Il resto dell’economia si leccava ancora le ferite provocate dalla grande crisi iniziata nel 2008: Exxon valeva 235 miliardi circa, più di Apple ma lontana dai quasi 400 di fine 2007; General Electric, colpita nella sua rilevantissima componente finanziaria, era scesa a quota 120 dai quasi 300 di fine 2007; Ibm, un’altra ex-top, era a quota 130; General Motors era appena rientrata in Borsa, dopo essere uscita dalla bancarotta con il finanziamento dello Stato. Il termine digital disruption non era ancora di moda, anche se l’articolo ne evidenzia con chiarezza i primi casi: dai giornali – entrati in profonda crisi per la concorrenza negli acquisti da parte dei loro stessi siti e nella pubblicità da parte del digital advertising – alle imprese come Nokia, a lungo leader mondiale nel mobile, confinata dai successi di Apple e Samsung nella fascia più bassa del mercato.

Molto diverso il quadro che traspare dall’ultimo articolo del gennaio 2019. Se il primo esaltava la fase di crescita dello smartphone, l’ultimo si chiede se lo smartphone stesso – prodotto simbolo dell’era digitale – non si sia avviato verso la fase di maturità del suo ciclo di vita. Se il primo esaltava il quasi raddoppio di valore di Apple con il lancio dell’iPhone, il secondo si chiede se la caduta di 400 miliardi di $ nella capitalizzazione di Apple, tre mesi dopo aver raggiunto l’impressionante quota di 1.100 miliardi, non sia da attribuire solamente alle difficoltà dei consumi in Cina, ma rifletta i dubbi degli investitori sulla capacità del brand di continuare a sostenere prezzi-premio elevati (addirittura cresciuti negli ultimi tempi per compensare il rallentamento nella crescita): dubbi peraltro già affiorati ben due volte e poi risolti nel passato (“Apple sulle montagne russe”, febbraio 2016), ma sempre più consistenti. Si chiede se si profili la necessità per Apple di individuare una strategia alternativa in grado di garantirle profittabilità e profitti altrettanto elevati: un obiettivo tutt’altro che banale, essendo questi ultimi superiori ai 60 miliardi di $ (circa il doppio rispetto a Microsoft, Alphabet-Google e JPMorgan).
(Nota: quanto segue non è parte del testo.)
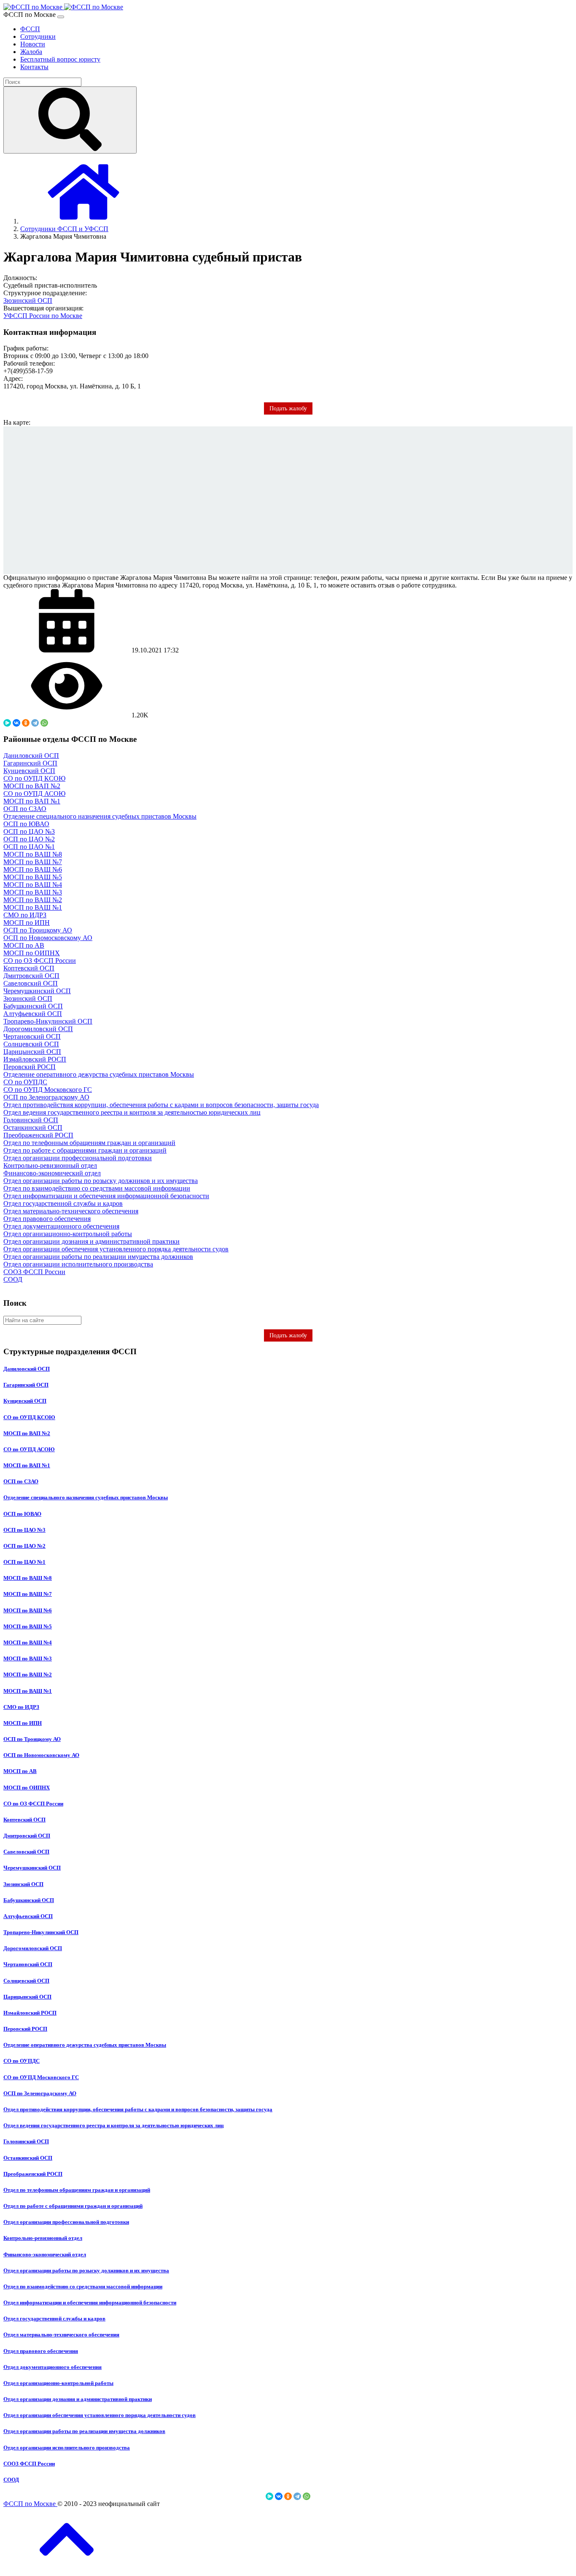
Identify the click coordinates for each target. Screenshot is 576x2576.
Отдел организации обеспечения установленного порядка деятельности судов (116, 1249)
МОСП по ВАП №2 (31, 786)
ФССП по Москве (30, 2503)
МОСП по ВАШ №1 (32, 907)
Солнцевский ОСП (31, 1044)
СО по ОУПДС (25, 1082)
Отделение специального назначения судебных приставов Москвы (99, 816)
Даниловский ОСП (31, 755)
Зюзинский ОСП (27, 300)
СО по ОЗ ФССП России (39, 960)
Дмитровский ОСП (31, 975)
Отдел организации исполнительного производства (78, 1264)
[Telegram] (35, 723)
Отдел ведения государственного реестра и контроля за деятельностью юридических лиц (132, 1112)
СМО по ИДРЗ (24, 915)
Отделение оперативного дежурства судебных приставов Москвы (98, 1074)
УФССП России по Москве (42, 315)
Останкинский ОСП (32, 1127)
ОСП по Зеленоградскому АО (46, 1097)
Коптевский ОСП (28, 968)
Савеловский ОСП (30, 983)
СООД (12, 1279)
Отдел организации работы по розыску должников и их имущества (100, 1180)
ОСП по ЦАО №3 (29, 831)
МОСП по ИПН (26, 922)
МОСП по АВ (23, 945)
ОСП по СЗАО (24, 808)
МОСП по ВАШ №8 (32, 854)
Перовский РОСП (29, 1066)
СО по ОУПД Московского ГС (47, 1089)
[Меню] (60, 17)
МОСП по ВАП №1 (31, 801)
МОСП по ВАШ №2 (32, 899)
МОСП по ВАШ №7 (32, 861)
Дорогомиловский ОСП (38, 1028)
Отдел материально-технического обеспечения (70, 1211)
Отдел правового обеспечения (47, 1218)
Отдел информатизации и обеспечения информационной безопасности (106, 1195)
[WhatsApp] (44, 723)
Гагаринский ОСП (30, 763)
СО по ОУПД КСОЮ (34, 778)
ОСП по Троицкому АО (37, 930)
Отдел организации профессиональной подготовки (77, 1157)
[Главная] (83, 221)
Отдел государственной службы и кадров (63, 1203)
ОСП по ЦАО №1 (29, 846)
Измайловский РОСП (34, 1059)
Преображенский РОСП (38, 1135)
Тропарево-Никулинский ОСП (47, 1021)
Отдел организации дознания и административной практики (91, 1241)
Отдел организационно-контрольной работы (67, 1233)
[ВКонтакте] (16, 723)
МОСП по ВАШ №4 (32, 884)
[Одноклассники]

Si chiede se la prospettiva indicata da Tim Cook, di trasformare sempre più Apple in una società di servizi online ad alto valore aggiunto approfittando dell’oltre un miliardo di suoi dispositivi (iPhone, iPad, Mac …) tuttora attivi, sia realistica o diventi viceversa indispensabile, per raggiungere un numero adeguato di potenziali clienti, svincolare (con un rovesciamento della sua storica strategia) la fruizione dei suoi servizi dal possesso dei suoi dispositivi. Il tutto in un contesto generale in deterioramento – caratterizzato da una forte reazione alla globalizzazione e all’emergere di guerre commerciali – e in un clima di crescente ostilità verso l’enorme potere acquisito dalle big tech.